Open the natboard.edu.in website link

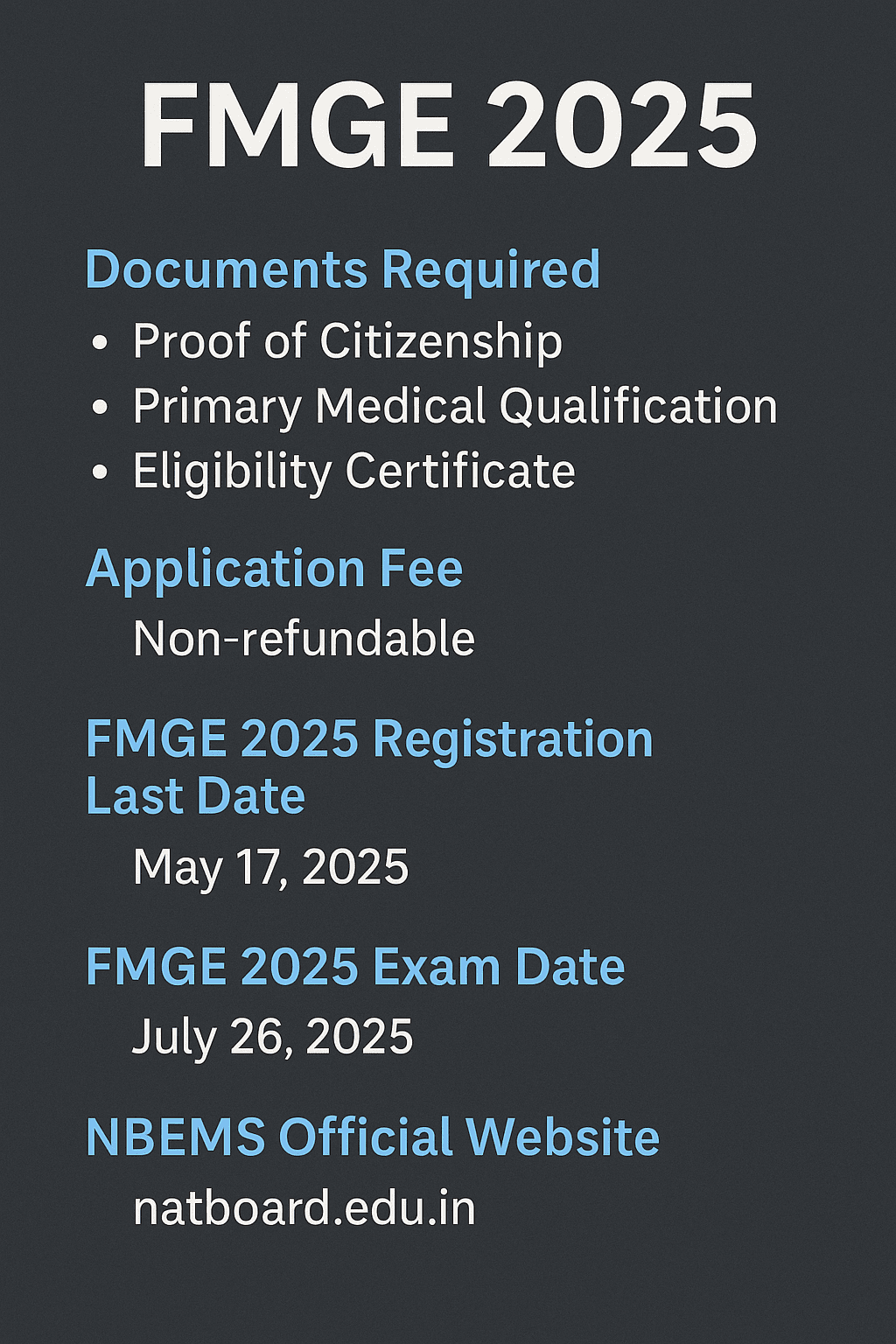[304, 1208]
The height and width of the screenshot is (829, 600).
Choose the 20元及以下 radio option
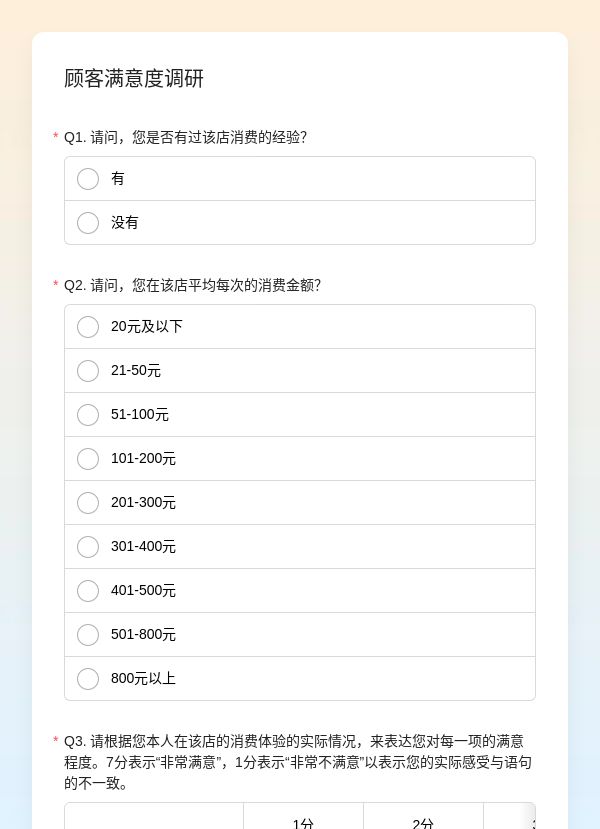88,327
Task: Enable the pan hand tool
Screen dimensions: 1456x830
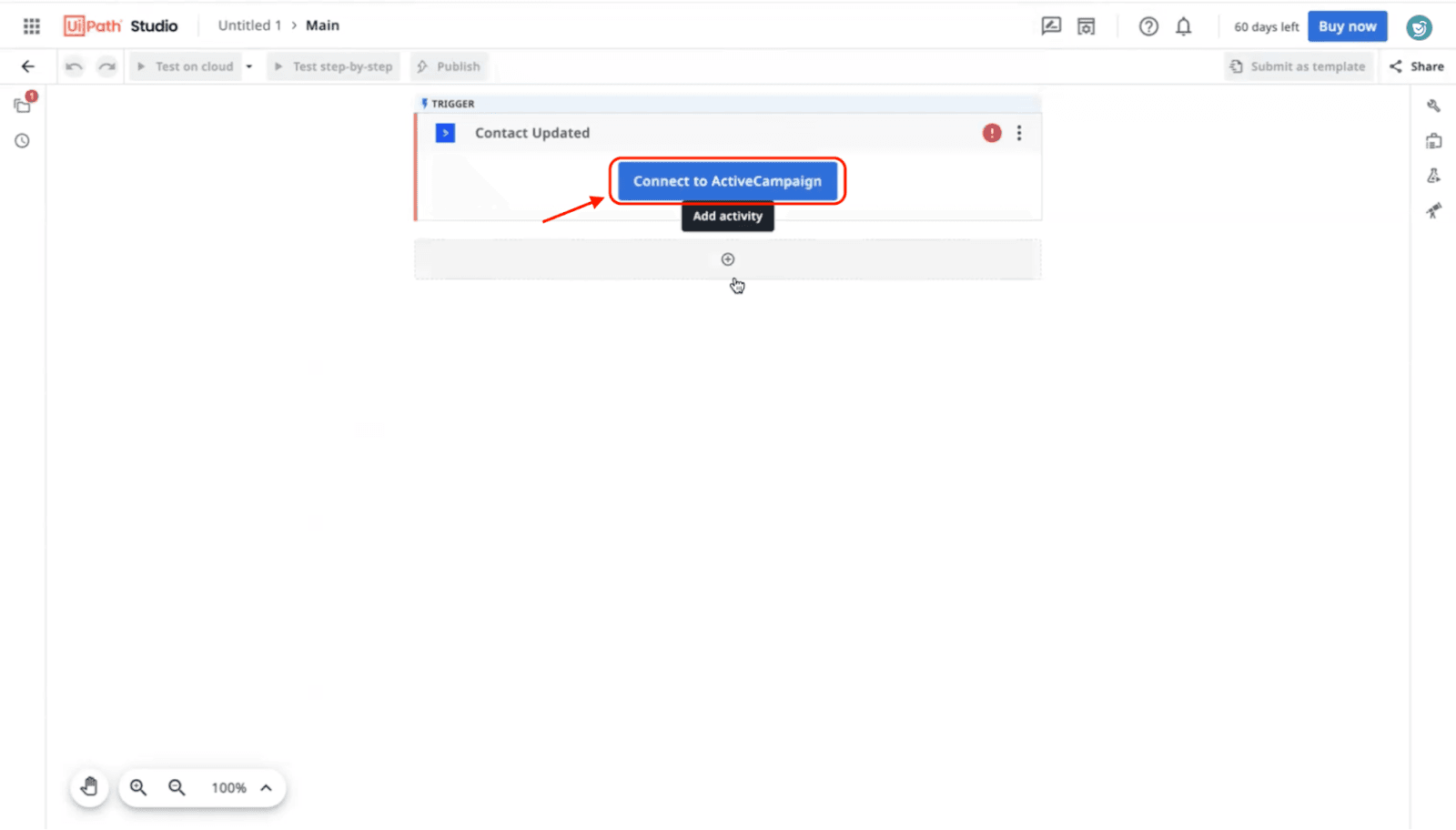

====================

THE TASK
Make an exact copy of the records above, one that has none of the pictures.

TASK RESULT
Open the natboard.edu.in website link

[304, 1208]
The height and width of the screenshot is (829, 600).
Choose the 20元及以下 radio option
88,327
Task: Enable the pan hand tool
Screen dimensions: 1456x830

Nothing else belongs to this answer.